TAREFA — Transcreva fielmente o trecho do texto sobre Medellín que começa em "Não se fica indiferente à maneira" e termina em "identifico contigo. Desculpa.", ambos incluídos.

TEXTO FORNECIDO —

━━━━━━━━━━

És interessante, sim. Não se fica indiferente aos contrastes físicos e geográficos da tua aparência. Os altos edifícios cor de tijolo com as casas das comunas, também cor de tijolo, mas baixas e a subir pelos morros. Essa cor de tijolo de ambos contra o verde das montanhas que te circundam, e dos cerros que se destacam no meio de ti.
Não se fica indiferente à confusão, fumo e aspecto geral cinzento do teu centro, apesar de tudo mais autêntico que o circo para turistas que é El Poblado com hosteis, restaurantes, bares e discotecas que podiam estar em qualquer outro lugar do mundo.
Não se fica indiferente à maneira como nos ensopas em suor, para logo nos largares uma tempestade em cima, ou ao contraste do ruído das ruas com o silêncio dos cerros.
É interessante o bulicio dos teus mercados. Tens bolhas de cultura riquíssima espalhadas por ti. Tens um espirito divertido. As tuas pessoas são do mais simpático, sem ser servil, que tenho encontrado. Terás muito para dar, mas eu não me identifico contigo.
Vamos tendo os nossos momentos. Pequenas descobertas como os concertos de ontem à noite, a conversa com a senhora do mercado, o reflexo do pô-do-sol nas nuvens por cima da montanha, a vista do cimo do Nutibara, um sorriso que se abre de repente, uma conversa expontânea, mas a sensação é que não te percebo, não me identifico contigo. Desculpa.
Pode ser uma questão de pele. Não adoramos todas as pessoas, como não adoramos todos os lugares e nem sempre temos explicação para isso.
Às vezes mudamos de opinião. Tenho aqui um cantinho guardado à espera disso. Ainda não desisti de ti. Vá…surpreende-me.
…
Então, Medellín, no dia seguinte mandaste-me o Hernan. E o Hernan, paisa com uma cultura imensa, mostrou-me o lado bom da bipolaridade do teu centro, o peso da história do país, e da região, nessa bipolaridade, e o longo caminho que já se percorreu, e que falta percorrer. Mandaste-me a Elvia, costeña mas apaixonada por ti, cheia de conselhos e ideias para que te conheça melhor e que me mostrou o mundo que é a Universidade de Antioquia, o caldeirão de ideias e cultura e arte que ali se mexe. Mandaste-me a sua amiga Angie, que largou a bicicleta para me puxar para dançar ao passarmos por um bar vazio com musica aos berros, quando lhe respondi que sim, gostava de dançar. Enviaste-me para a comuna 1, no metro e no metrocable, onde está o expoente máximo da aposta na cultura e mobilidade para a tua recuperação, a Biblioteca Parque Espanha. Aí, trouxeste-me o Juan Pablo, 9 anos, a debitar profissionalmente a história da Biblioteca, onde passa as tardes.
Mostraste-me as mini bibliotecas que existem nas estações de metro e ofereceste-me as Cartas a um jovem poeta. Mostraste-me a comuna 13, com o seu grafitti, a sua história trágica de violência e o exemplo de recuperação, apesar do muito trabalho que há ainda por fazer.
É, creio que me ouviste Medellín. E suspeito que vais continuar a falar-me ao ouvido, quando voltar. Não seremos namoradas, mas parece-me que te vou entendendo melhor.

━━━━━━━━━━

MATERIAL FORNECIDO —
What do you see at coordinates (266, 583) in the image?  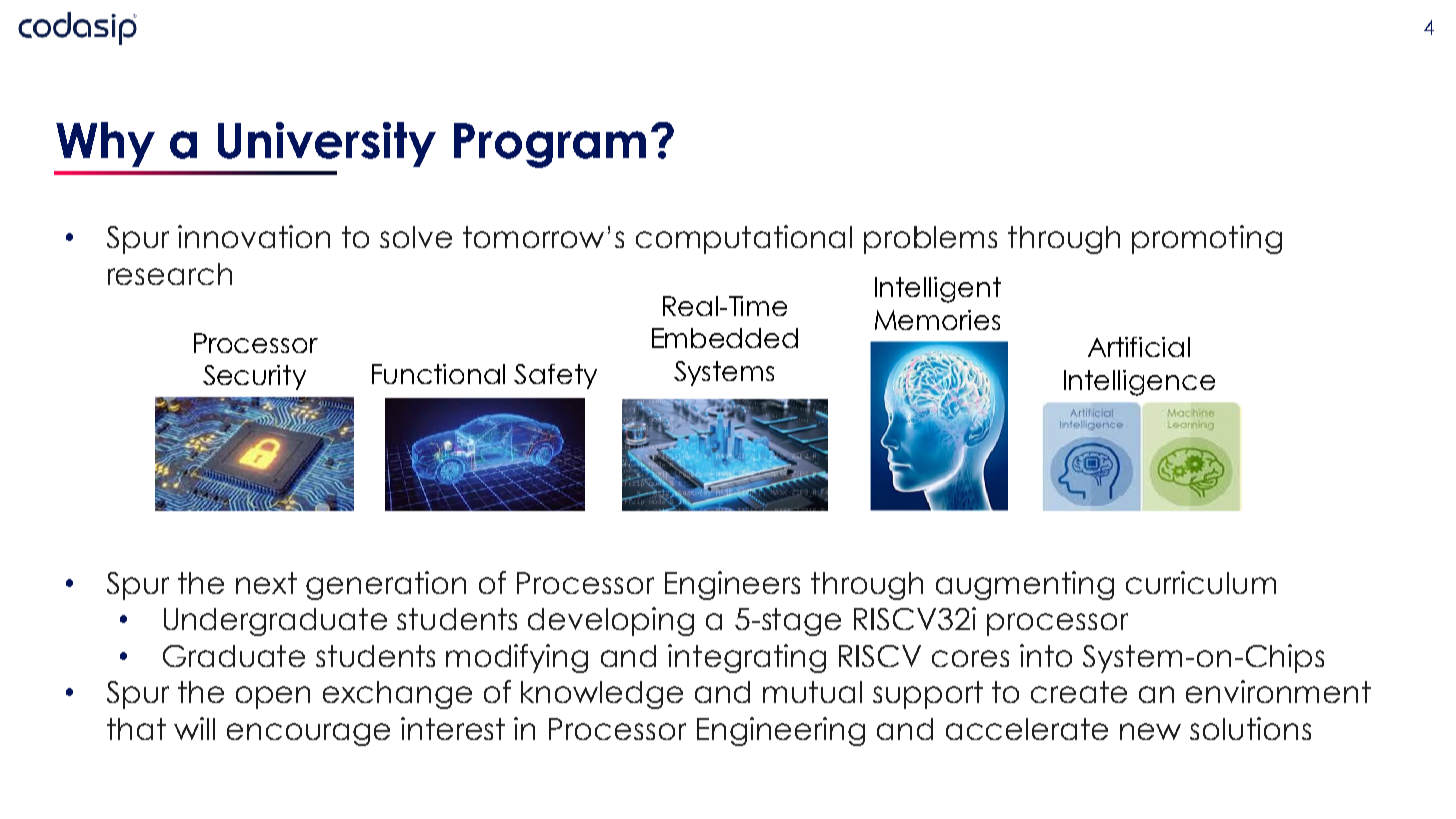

━━━━━━━━━━

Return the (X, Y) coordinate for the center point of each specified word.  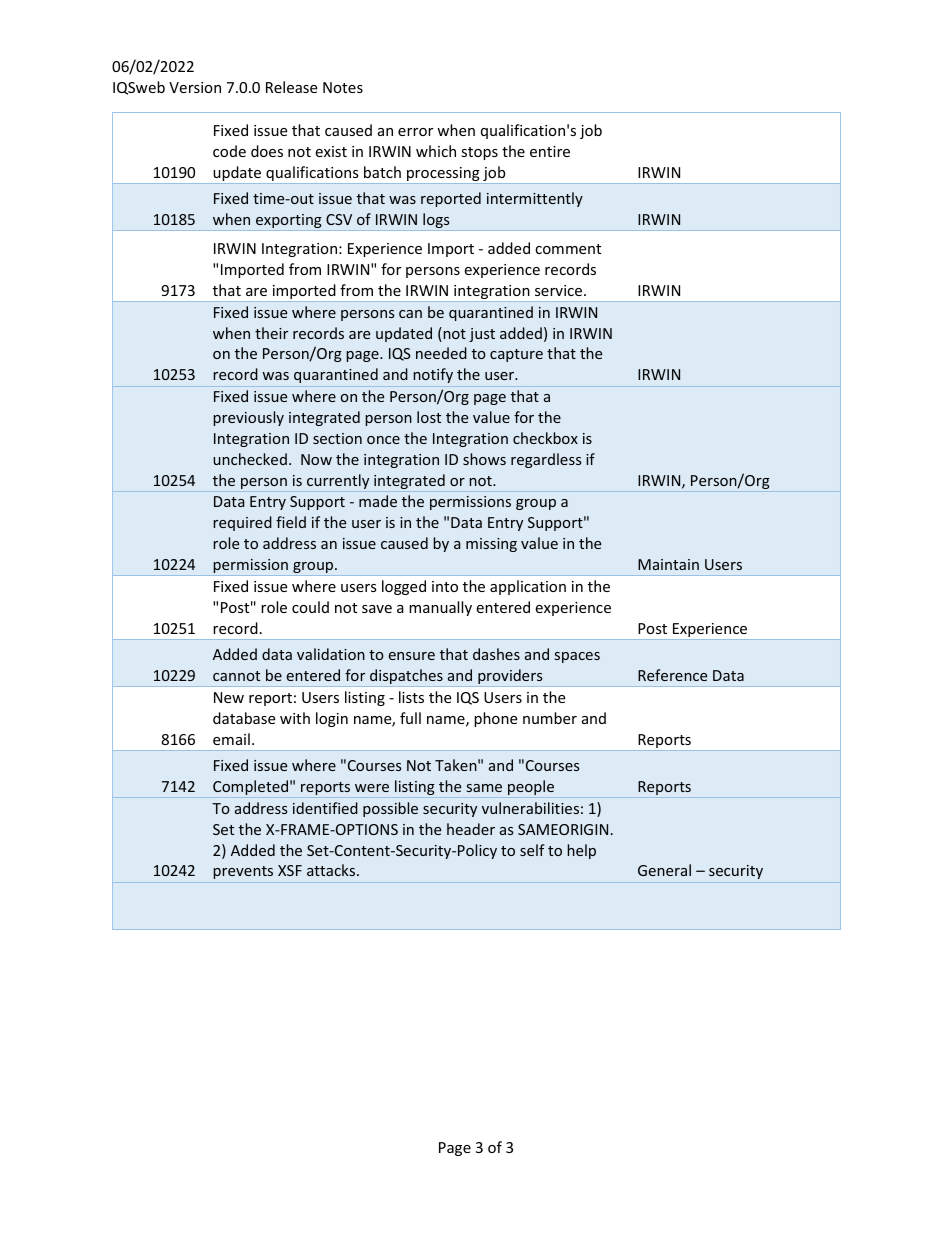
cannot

━━━━━━━━━━

RESULTADO DA TAREFA —
Não se fica indiferente à maneira como nos ensopas em suor, para logo nos largares uma tempestade em cima, ou ao contraste do ruído das ruas com o silêncio dos cerros.
É interessante o bulicio dos teus mercados. Tens bolhas de cultura riquíssima espalhadas por ti. Tens um espirito divertido. As tuas pessoas são do mais simpático, sem ser servil, que tenho encontrado. Terás muito para dar, mas eu não me identifico contigo.
Vamos tendo os nossos momentos. Pequenas descobertas como os concertos de ontem à noite, a conversa com a senhora do mercado, o reflexo do pô-do-sol nas nuvens por cima da montanha, a vista do cimo do Nutibara, um sorriso que se abre de repente, uma conversa expontânea, mas a sensação é que não te percebo, não me identifico contigo. Desculpa.